— start of Provided information —

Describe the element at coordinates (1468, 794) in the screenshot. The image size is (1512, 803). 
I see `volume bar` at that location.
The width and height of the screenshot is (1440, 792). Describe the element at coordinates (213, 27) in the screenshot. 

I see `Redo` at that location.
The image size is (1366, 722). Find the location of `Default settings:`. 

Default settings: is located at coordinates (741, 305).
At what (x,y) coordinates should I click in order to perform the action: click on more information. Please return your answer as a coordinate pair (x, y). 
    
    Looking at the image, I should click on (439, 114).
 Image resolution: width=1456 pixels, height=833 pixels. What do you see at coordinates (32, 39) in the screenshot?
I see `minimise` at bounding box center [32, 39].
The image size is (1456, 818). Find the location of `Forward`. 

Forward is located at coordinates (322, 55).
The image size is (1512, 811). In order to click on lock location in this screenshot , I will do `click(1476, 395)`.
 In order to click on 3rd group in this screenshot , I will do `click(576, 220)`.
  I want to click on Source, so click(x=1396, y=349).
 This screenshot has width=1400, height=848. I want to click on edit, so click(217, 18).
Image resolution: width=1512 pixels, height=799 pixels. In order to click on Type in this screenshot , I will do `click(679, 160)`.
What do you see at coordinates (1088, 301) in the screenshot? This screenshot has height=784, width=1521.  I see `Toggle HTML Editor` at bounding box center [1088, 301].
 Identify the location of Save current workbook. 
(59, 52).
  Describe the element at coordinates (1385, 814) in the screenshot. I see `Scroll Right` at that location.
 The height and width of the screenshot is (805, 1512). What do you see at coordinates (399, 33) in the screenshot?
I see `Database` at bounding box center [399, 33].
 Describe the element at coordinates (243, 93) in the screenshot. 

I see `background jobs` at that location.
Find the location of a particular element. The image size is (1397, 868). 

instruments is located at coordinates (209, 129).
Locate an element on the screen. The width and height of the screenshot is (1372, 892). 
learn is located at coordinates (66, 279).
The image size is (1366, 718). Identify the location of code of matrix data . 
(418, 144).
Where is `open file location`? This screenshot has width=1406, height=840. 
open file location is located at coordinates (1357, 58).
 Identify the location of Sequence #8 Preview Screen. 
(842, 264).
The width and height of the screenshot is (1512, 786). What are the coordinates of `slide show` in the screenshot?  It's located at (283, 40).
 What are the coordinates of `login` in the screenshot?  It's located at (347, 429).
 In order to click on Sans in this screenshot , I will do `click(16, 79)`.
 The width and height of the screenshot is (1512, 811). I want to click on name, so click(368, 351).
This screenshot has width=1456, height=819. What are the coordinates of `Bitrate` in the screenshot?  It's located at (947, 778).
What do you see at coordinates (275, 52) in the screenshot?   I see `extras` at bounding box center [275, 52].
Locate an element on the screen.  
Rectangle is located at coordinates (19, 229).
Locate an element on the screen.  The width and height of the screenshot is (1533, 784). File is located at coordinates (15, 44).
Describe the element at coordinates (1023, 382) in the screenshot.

— end of Provided information —

- **What is expected**: Reproduce all of the data above verbatim, line for line.

- **Correct answer**:
Describe the element at coordinates (1468, 794) in the screenshot. The image size is (1512, 803). 
I see `volume bar` at that location.
The width and height of the screenshot is (1440, 792). Describe the element at coordinates (213, 27) in the screenshot. 

I see `Redo` at that location.
The image size is (1366, 722). Find the location of `Default settings:`. 

Default settings: is located at coordinates (741, 305).
At what (x,y) coordinates should I click in order to perform the action: click on more information. Please return your answer as a coordinate pair (x, y). 
    
    Looking at the image, I should click on (439, 114).
 Image resolution: width=1456 pixels, height=833 pixels. What do you see at coordinates (32, 39) in the screenshot?
I see `minimise` at bounding box center [32, 39].
The image size is (1456, 818). Find the location of `Forward`. 

Forward is located at coordinates (322, 55).
The image size is (1512, 811). In order to click on lock location in this screenshot , I will do `click(1476, 395)`.
 In order to click on 3rd group in this screenshot , I will do `click(576, 220)`.
  I want to click on Source, so click(x=1396, y=349).
 This screenshot has width=1400, height=848. I want to click on edit, so click(217, 18).
Image resolution: width=1512 pixels, height=799 pixels. In order to click on Type in this screenshot , I will do `click(679, 160)`.
What do you see at coordinates (1088, 301) in the screenshot? This screenshot has height=784, width=1521.  I see `Toggle HTML Editor` at bounding box center [1088, 301].
 Identify the location of Save current workbook. 
(59, 52).
  Describe the element at coordinates (1385, 814) in the screenshot. I see `Scroll Right` at that location.
 The height and width of the screenshot is (805, 1512). What do you see at coordinates (399, 33) in the screenshot?
I see `Database` at bounding box center [399, 33].
 Describe the element at coordinates (243, 93) in the screenshot. 

I see `background jobs` at that location.
Find the location of a particular element. The image size is (1397, 868). 

instruments is located at coordinates (209, 129).
Locate an element on the screen. The width and height of the screenshot is (1372, 892). 
learn is located at coordinates (66, 279).
The image size is (1366, 718). Identify the location of code of matrix data . 
(418, 144).
Where is `open file location`? This screenshot has width=1406, height=840. 
open file location is located at coordinates (1357, 58).
 Identify the location of Sequence #8 Preview Screen. 
(842, 264).
The width and height of the screenshot is (1512, 786). What are the coordinates of `slide show` in the screenshot?  It's located at (283, 40).
 What are the coordinates of `login` in the screenshot?  It's located at (347, 429).
 In order to click on Sans in this screenshot , I will do `click(16, 79)`.
 The width and height of the screenshot is (1512, 811). I want to click on name, so click(368, 351).
This screenshot has width=1456, height=819. What are the coordinates of `Bitrate` in the screenshot?  It's located at (947, 778).
What do you see at coordinates (275, 52) in the screenshot?   I see `extras` at bounding box center [275, 52].
Locate an element on the screen.  
Rectangle is located at coordinates (19, 229).
Locate an element on the screen.  The width and height of the screenshot is (1533, 784). File is located at coordinates (15, 44).
Describe the element at coordinates (1023, 382) in the screenshot.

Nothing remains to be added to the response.